This is somewhat of a testament to Southwest’s success, as many have decided to mimic their blueprint in an attempt to spawn similar success. Today there is far more low fare, low cost choices than there have been in years past. Legacy airline carriers are now offering “Southwest Style” no frills, low fare service. The past decade has seen the emergence of new upstart airlines such as JetBlue, AirTran Airways and Frontier Airlines. These airlines specialize in the low cost fares that have helped Southwest thrive.
On top of similar pricing, these new competitors also boast the feature of having more amenities befitting a higher end airline. Deluxe leather seats, DirecTV offered in flight, assigned seating, extravagant drinks and carb conscious meals are just some of the feature these low cost competitors are offering their passengers. Also, while Southwest has a unique operations model that allows them to slash their turnaround times, there has been concerns about certain aspects of their service level.
The most noticeably troublesome facet of their service issues is their struggles in baggage handling. While Southwest does boast about their “Bags Fly Free” policy, not charging passengers to check multiple bags, they have the second-worst rate of mishandled bags in the country according to a report in the Wall Street Journal. While speedy baggage loading and unloading is a key part of Southwest’s process to minimize turn time for their planes, it appears that they could be sacrificing efficiency for speed. Opportunities: Building on an Already Great Model
While Southwest Airlines has made major strides in supplanting itself among the leaders in the airline industry, the threats are there for the competition to move in on Southwest’s market share. A consequence of Southwest’s success is the fact that competitors are looking at their operations model, refining it and implementing it themselves. Southwest must continue to evolve and adapt as a company in order to fend off these new challenges. The operational model Southwest has functioned under since its inception has proven to be a huge success for the company.
Keeping operating costs and turn times low has given the company flexibility to do things that weren’t deemed feasible by traditional airline carriers. Offering low fares, frequent flights and rapid expansion are outcomes of the low operational costs. It does however; seem to be a point of transition for the company currently. Vast economic changes in the airline industry, brought about by the terrorists’ attacks of 2001 and the economic collapse of 2008 have forced traditional airlines to restructure their operational model.
Seeing that the model Southwest utilized seemed to be working extremely well, many companies gravitated towards it. In today’s airline market, the Southwest model is no longer unique, and the gap has been narrowed. Southwest has long relied on expanding to secondary or smaller airlines. Their flights remain domestic. Perhaps the time has come for the airline to think bigger. Southwest does not fly to many of the busiest airports in the United States.

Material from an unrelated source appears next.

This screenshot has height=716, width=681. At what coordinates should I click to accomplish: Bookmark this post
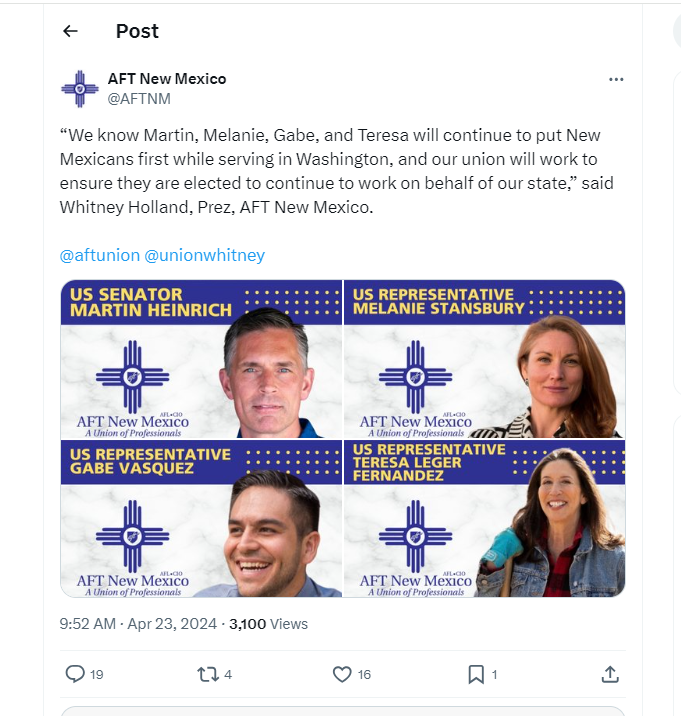click(x=476, y=674)
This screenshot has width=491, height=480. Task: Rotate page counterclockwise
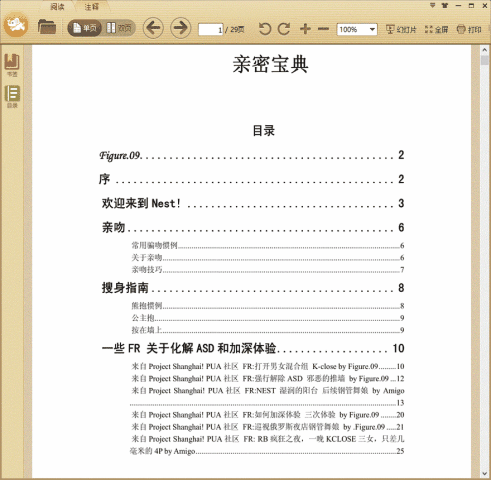[265, 29]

While this is a calculated move done to help with expansion, it is potentially obstructing the company from gaining countless numbers of would-be customers. Another area for potential growth would be expanding to international flights. This could be a major boon for Southwest, as their operation model could be a huge hit in other countries. This would however be a major step for the company, and would require much research before it could be implemented. The issue mentioned earlier regarding a large number of mishandled bags is one of major concern for Southwest.
A major part of their operations centers on customer satisfaction, and missing bags can definitely damage this. The bag problem may be a byproduct of Southwest’s focus on having extremely short turn times for their planes. Their fixation on getting the planes ready for the next flight as quickly as possible may in turn sacrifice efficiency when it comes to loading and unloading the planes. This area of the plane turning process should be analyzed and possibly refined, as it would appear to be the reason behind the high number of mishandled bags.
More airlines are emerging with the combination of low air fares and attractive inflight amenities that many would not expect on an economy class flight. Southwest has historically offered frill free flights, giving passengers basic services and mainly focusing on creating a fun environment to engage their patrons. With competitors now offering more perks at similar price points, it is imperative for Southwest to ramp up on the inflight extras offered on their trips. At the beginning of the case, a flight by Southwest CEO Gary Kelly is documented.
On this particular flight, a satellite based Wi-Fi Internet service is being tested out. It has since been put into implementation, and is currently available on nearly 75% of Southwest’s fleet of jets. In addition to this innovation, in June 2013 Southwest introduced a “TV Flies Free” offer. In the deal, Southwest has partnered with Dish network to offer customers 14 live TV channels and up to 75 on-demand shows. Passengers can view the content on their internet ready personal devices, such as smart phones and tablets.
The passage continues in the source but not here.